▶ **TASK DIRECTIONS**:
Go through the entries below and copy every line that holds the word "section".

======== PROVIDED DATA

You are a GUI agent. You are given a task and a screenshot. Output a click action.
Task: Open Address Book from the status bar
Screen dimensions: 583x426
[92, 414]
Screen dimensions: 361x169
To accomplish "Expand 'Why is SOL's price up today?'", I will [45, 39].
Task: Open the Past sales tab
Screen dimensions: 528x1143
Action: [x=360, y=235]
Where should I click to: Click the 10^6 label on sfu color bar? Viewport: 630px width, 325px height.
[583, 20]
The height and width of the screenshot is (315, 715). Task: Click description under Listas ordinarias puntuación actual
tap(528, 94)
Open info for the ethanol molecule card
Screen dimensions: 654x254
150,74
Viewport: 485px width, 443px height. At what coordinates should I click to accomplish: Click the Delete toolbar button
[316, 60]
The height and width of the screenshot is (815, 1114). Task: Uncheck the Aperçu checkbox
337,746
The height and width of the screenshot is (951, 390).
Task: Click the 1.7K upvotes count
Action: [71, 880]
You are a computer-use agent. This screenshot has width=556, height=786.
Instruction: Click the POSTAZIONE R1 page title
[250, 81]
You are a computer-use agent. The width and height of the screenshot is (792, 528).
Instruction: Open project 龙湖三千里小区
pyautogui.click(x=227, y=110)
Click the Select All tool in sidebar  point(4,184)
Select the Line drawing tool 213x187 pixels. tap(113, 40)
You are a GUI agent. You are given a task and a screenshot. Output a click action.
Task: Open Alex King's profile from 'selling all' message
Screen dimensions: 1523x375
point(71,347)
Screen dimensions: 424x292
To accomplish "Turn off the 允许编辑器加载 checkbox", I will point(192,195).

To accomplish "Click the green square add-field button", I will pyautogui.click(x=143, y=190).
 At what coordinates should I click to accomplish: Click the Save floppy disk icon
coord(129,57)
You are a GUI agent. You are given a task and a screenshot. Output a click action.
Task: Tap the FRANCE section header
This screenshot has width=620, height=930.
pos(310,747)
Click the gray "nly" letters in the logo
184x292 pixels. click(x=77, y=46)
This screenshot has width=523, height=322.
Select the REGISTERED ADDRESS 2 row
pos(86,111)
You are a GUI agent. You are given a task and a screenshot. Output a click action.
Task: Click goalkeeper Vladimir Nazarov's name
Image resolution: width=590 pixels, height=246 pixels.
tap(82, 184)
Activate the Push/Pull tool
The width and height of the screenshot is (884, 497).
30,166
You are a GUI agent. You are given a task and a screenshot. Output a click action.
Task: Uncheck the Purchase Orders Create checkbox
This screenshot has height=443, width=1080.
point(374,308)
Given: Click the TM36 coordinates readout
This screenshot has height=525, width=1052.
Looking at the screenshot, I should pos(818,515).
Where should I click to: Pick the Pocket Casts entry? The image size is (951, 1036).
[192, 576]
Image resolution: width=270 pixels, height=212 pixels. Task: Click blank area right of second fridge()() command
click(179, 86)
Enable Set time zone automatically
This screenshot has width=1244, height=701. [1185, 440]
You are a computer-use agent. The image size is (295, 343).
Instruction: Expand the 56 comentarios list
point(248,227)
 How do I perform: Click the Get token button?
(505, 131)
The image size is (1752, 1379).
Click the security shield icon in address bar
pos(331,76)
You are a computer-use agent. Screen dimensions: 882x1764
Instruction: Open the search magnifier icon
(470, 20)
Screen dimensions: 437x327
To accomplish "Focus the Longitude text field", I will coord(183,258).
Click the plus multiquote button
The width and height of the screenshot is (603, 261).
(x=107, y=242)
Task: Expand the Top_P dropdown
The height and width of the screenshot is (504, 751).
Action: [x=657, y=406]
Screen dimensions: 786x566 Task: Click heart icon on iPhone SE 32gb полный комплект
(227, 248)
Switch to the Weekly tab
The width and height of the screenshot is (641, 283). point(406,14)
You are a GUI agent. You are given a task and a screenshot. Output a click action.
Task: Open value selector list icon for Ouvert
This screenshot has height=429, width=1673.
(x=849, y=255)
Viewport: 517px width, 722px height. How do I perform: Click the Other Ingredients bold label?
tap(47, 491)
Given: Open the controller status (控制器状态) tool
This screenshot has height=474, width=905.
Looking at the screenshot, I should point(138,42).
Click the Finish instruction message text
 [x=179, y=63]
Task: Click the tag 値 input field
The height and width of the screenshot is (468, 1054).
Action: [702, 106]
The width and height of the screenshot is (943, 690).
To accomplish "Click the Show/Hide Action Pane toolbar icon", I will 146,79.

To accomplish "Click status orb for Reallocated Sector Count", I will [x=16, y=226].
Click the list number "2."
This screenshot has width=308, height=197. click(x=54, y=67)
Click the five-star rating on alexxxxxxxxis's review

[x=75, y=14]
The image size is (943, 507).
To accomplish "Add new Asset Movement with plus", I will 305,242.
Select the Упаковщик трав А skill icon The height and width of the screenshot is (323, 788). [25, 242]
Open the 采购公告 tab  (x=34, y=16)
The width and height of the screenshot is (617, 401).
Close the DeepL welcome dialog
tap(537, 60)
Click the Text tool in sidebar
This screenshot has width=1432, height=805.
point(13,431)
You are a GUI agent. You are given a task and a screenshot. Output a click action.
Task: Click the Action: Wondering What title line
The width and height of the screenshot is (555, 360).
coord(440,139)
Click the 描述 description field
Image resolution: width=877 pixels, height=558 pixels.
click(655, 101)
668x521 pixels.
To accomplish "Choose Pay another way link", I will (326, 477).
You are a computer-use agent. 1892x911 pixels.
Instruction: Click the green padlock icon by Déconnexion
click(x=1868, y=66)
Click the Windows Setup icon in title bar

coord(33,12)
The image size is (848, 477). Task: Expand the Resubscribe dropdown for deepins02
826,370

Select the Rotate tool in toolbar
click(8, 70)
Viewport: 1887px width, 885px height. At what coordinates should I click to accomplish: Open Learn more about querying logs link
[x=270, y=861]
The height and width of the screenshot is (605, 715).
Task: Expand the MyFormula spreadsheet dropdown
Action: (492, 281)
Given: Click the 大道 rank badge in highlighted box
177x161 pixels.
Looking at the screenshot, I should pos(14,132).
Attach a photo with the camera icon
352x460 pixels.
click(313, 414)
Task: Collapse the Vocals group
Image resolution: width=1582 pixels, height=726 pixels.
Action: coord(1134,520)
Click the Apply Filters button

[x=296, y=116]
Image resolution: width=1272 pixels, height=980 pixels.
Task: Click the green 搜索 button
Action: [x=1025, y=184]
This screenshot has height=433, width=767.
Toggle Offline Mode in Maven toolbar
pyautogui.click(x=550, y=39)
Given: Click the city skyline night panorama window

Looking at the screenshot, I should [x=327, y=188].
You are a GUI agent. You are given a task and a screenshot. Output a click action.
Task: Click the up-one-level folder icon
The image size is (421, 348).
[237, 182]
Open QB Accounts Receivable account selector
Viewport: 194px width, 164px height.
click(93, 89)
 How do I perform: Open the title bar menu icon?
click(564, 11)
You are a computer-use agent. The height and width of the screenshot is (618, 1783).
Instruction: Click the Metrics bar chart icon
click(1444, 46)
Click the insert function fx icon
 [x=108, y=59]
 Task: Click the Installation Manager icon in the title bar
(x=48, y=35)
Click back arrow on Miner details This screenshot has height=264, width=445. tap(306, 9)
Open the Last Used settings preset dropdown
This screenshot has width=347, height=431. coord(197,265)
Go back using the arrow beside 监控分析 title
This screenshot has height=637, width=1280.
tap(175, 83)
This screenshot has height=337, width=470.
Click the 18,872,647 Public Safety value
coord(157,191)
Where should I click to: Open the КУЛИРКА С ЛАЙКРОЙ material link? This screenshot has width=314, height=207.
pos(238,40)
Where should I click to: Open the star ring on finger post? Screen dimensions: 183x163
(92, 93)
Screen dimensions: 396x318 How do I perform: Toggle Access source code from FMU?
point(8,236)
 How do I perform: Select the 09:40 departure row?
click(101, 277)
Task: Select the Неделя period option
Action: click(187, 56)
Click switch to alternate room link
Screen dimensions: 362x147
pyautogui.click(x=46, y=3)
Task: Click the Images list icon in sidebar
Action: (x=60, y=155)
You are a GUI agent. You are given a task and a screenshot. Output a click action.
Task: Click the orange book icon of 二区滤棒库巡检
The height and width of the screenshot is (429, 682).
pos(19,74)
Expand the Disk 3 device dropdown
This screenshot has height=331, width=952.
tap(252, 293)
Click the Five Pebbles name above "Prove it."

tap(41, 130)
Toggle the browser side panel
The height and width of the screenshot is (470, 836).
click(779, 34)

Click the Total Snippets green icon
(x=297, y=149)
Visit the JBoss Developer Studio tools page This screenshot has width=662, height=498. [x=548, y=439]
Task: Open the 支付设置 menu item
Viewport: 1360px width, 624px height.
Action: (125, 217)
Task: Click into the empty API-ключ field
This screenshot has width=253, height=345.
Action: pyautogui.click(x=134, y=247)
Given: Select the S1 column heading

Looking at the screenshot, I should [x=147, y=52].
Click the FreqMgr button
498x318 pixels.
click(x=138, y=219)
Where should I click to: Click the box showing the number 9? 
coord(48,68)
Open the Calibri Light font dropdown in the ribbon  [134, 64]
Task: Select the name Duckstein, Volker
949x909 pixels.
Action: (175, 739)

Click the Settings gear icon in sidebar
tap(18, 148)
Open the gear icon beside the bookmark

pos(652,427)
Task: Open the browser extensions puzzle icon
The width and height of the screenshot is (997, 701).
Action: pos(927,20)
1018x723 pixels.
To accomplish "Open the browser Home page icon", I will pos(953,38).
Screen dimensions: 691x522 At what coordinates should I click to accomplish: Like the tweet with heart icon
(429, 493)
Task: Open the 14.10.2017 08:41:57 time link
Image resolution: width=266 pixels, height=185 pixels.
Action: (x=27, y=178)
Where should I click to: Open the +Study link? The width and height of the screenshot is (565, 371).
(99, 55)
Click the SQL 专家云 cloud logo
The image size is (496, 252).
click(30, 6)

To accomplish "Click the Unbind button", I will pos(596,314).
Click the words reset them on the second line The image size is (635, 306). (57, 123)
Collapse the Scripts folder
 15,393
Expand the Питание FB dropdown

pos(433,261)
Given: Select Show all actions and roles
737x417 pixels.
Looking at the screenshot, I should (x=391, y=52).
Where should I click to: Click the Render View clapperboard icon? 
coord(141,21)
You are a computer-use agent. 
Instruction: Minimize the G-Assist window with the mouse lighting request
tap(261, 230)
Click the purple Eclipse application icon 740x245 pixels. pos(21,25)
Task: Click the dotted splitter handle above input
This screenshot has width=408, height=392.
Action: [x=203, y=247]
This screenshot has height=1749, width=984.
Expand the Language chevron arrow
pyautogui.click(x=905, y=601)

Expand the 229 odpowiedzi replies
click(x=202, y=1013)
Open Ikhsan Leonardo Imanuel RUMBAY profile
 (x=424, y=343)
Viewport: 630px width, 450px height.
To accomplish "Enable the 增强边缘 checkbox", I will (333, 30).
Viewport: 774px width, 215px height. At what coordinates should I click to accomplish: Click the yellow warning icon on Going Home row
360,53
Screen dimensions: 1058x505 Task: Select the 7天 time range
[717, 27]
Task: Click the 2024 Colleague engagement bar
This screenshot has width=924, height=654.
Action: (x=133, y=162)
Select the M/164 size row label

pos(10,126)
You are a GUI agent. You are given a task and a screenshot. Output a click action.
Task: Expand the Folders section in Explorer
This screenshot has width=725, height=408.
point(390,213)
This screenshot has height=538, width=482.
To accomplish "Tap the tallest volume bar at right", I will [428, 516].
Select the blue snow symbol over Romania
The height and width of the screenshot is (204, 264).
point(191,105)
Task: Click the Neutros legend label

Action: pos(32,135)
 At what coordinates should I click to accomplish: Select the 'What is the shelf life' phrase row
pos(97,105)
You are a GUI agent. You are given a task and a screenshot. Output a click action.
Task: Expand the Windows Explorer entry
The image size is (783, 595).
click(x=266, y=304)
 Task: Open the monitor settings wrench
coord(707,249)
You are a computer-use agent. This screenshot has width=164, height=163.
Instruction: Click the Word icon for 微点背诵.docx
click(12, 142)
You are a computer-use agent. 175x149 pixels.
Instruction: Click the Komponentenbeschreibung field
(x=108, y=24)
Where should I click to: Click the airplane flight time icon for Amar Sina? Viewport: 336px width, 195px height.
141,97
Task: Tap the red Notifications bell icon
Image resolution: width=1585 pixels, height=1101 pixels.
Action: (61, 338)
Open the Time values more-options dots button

================

▶ **THE ANSWER**:
Task: Tap the FRANCE section header
Task: Expand the Folders section in Explorer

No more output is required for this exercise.